Meet Cassie Hardman, Barrister

The main protagonist in my novel ‘Crucial Evidence’ is female barrister called Cassie Hardman. Here is one of her early experiences at the Bar.

Being in a rush seems to throw one off balance, or at least that’s my experience. It was nearly seven o’clock when I grabbed a robe from one of the pegs in the ladies cloakroom. Fortunately it was not too big or too grubby so I didn’t have to search for another one amongst the few still remaining. I hurried from there across the lane into the medieval hall of Grays Inn. The room was almost full; a mix of  bespectacled students down from University planning a drunken weekend, smug young barristers not yet aware of the problems of pupillage and a sprinkling of more senior members of the bar who didn’t have anyone to cook them a reasonable meal. Dining is obligatory for full membership of an Inn. It’s not a pleasure, the food is indifferent, the wine sour and the port hangover inducing.

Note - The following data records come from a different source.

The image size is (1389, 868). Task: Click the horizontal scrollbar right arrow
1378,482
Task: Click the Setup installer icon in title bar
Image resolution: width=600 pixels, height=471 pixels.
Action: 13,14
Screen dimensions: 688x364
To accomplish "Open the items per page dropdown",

The Hall is imposing, a hammer-beam ceiling of oak, large windows reflecting the light, the panelled walls hung with portraits of past Masters of the Inn, sombrely dressed and serious; all presided over by that painting of Queen Elizabeth 1 which everyone knows; a diamond and pearl tiara in her tight red curls, a white ruff round her neck, a cream dress embellished with rubies and the most unfriendly black eyes. Under the portrait, the High table, as usual, was ablaze; the silver was polished, the wine glasses sparkled and the napkins were a bright starched white. The four long rows of refectory tables were not quite so well furnished; the cutlery, a dull steel, the wine glasses, slightly opaque and  thin paper serviettes. I looked round for a space and saw that Mr Senior, not his real name which I have now forgotten, but part of the strange rituals in which the Inn indulged, was a man who had been pestering me for the last few weeks. He was an unattractive specimen, over weight, over-confident with a bad case of halitosis and I had been doing my best to avoid him. He waved at me; I pretended not to see him and ducked down onto a bench near the back of the hall, trying to keep out of sight. Also I was nearer the doors making it easier to escape after the meal, and avoid the possible humiliation of being challenged over some minor mistake in observing the Inn’s etiquette. As I said they go in for some strange rituals.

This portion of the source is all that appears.